A Practice Where We Come Together
PODCAST BY SILVA LAUKKANEN
In this episode of DanceCast, Silva interviews Adam Benjamin, a pioneer and much esteemed choreographer and teacher in the field of integrated dance. Based in the United Kingdom, he describes his introduction to disability through a visual arts residency at a spinal injury clinic, and how it led to a moment of a woman in a wheelchair supporting himself, an able-bodied man, subverting gender and able-ist norms, and thus initiating CandoCo Dance Company. He discusses the importance of marrying choreography with education, the question of who can and can’t dance professionally with regards to learning disabilities, the process of making a university dance program accessible to students with disabilities, and the value of writing about his work and sharing it with others.
LISTEN HERE!
Adam Benjamin is a freelance dance artist. He was joint founder and artistic director of CandoCo Dance Company and has choreographed for community groups and professional companies around the world. In South Africa, shortly after the dismantling of apartheid, he founded the award winning Tshwaragano Dance Company, the first South African dance company integrated on both racial and disability lines. Recent works include The Birth of Memory for Exim Dance Company in the UK and Open State for Company-Kyo in Japan. Adam has received numerous awards including a London TimeOut performance award, the Sainsburys award for education, and a Prudential Award (with CandoCo).
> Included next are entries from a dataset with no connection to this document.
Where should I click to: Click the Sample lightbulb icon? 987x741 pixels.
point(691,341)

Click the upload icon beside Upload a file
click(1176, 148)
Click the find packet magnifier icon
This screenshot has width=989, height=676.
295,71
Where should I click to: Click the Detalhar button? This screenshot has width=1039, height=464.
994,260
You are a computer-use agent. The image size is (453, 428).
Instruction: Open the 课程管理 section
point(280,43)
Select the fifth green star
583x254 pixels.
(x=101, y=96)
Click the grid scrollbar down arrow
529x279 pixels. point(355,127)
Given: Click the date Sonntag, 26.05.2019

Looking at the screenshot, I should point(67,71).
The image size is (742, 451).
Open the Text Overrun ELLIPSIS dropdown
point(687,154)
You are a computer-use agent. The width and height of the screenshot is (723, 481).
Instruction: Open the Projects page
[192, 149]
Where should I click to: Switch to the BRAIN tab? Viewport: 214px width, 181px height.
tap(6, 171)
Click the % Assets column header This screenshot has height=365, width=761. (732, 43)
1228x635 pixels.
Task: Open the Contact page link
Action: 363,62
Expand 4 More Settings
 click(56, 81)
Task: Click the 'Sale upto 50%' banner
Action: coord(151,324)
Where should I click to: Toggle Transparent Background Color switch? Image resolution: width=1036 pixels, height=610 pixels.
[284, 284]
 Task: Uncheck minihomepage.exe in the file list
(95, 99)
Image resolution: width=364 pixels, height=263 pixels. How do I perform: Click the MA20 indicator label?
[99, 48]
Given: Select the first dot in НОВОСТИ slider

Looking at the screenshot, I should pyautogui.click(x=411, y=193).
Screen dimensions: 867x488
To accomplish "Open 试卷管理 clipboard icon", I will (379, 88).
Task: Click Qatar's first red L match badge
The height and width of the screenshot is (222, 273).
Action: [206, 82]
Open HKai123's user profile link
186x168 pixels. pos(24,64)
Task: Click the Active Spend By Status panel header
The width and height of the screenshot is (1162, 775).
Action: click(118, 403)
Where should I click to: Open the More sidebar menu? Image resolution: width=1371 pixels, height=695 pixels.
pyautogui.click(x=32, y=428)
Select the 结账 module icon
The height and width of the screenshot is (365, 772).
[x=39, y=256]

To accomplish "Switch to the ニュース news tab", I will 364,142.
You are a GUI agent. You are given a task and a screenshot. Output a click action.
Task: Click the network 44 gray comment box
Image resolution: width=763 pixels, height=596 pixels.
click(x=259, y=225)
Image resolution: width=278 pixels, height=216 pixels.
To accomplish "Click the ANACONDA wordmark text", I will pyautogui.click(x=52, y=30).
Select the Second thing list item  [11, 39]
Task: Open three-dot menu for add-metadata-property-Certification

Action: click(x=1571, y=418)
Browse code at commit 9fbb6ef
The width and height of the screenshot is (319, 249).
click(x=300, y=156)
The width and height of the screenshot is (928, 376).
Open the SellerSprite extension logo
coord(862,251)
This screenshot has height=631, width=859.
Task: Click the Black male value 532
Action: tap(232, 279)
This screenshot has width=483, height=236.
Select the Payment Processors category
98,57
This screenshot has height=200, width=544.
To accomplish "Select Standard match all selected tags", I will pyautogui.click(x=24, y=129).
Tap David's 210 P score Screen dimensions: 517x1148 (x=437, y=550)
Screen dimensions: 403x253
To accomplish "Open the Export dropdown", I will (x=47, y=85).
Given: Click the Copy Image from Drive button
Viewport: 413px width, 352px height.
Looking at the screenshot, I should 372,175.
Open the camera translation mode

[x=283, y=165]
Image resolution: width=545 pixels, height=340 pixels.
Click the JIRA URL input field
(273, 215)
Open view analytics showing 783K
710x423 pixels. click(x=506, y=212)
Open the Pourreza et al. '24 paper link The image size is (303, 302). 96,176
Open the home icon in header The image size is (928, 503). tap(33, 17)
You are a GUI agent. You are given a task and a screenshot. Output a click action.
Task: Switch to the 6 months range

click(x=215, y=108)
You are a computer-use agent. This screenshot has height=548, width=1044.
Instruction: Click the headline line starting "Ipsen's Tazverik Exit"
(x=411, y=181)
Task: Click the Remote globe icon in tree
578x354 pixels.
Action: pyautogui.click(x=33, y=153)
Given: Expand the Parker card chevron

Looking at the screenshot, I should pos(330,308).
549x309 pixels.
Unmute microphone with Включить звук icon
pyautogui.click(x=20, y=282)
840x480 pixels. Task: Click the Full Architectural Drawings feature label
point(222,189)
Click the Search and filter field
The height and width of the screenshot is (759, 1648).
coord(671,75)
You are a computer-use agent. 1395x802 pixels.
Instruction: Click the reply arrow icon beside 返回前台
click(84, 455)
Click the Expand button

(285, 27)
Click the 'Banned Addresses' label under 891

He has been an Associate Artist at The Place, a Wingate Scholar, a Rayne Choreographic Fellow, and recipient of an Arts Council International Artist Fellowship. He was awarded a National Teaching Fellowship in 2013 while a lecturer at Plymouth University, and was named a Change Maker by the South Bank Centre in 2015. Alongside his dance work, Adam is a Tai Chi teacher based in the Tamar Valley.